The more tech- and cryptography-savvy will rightly note that it was perfectly possible to do a multi-organizational ledger with cryptographic guarantees long before bitcoin and the blockchain data structure that it made popular.

However, the popular (and hyped) concepts of blockchain are easy to understand by people other than those with niche expertise in distributed systems and cryptography. A shared, immutable ledger is understandable and people want to apply it to everything.

In practice it’s not trivial at all and you can’t apply it to too many things, but the important part is that people now get what is possible.
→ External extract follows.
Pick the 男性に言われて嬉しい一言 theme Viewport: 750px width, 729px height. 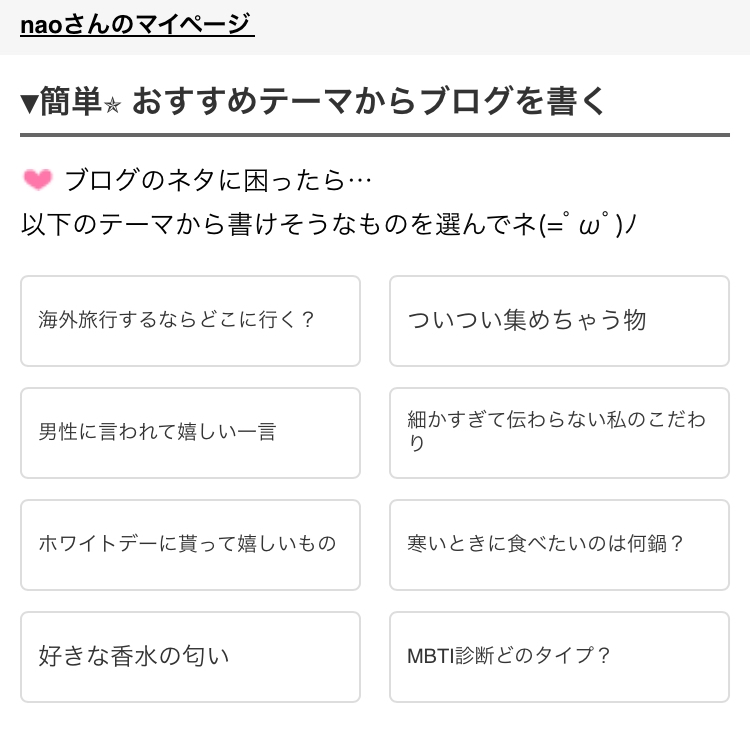190,433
Including bankers and more forward-looking policy makers.

At the same time, the same bankers, probably started fearing that if that blockchain thing is really as good as it sounds, they will be replaced eventually, so they have to jump on that train.

And that leads to discussing and building (central)-bank run multi-organizational, cryptographically secured ledgers. Not that these permissioned blockchains weren’t possible 10 years ago. But they are understandable and relatable now, thanks to the popularity of the blockchain buzzword. And that human factor is going to lead to change.

It is often not technology itself, but the perception of technology that brings the actual change in the way people think. In a way, a web search engine is an innovation because it changed the way people think about access to information. Blockchain changed the way people think about trust in distributed systems. And that’s why it’s changing banking.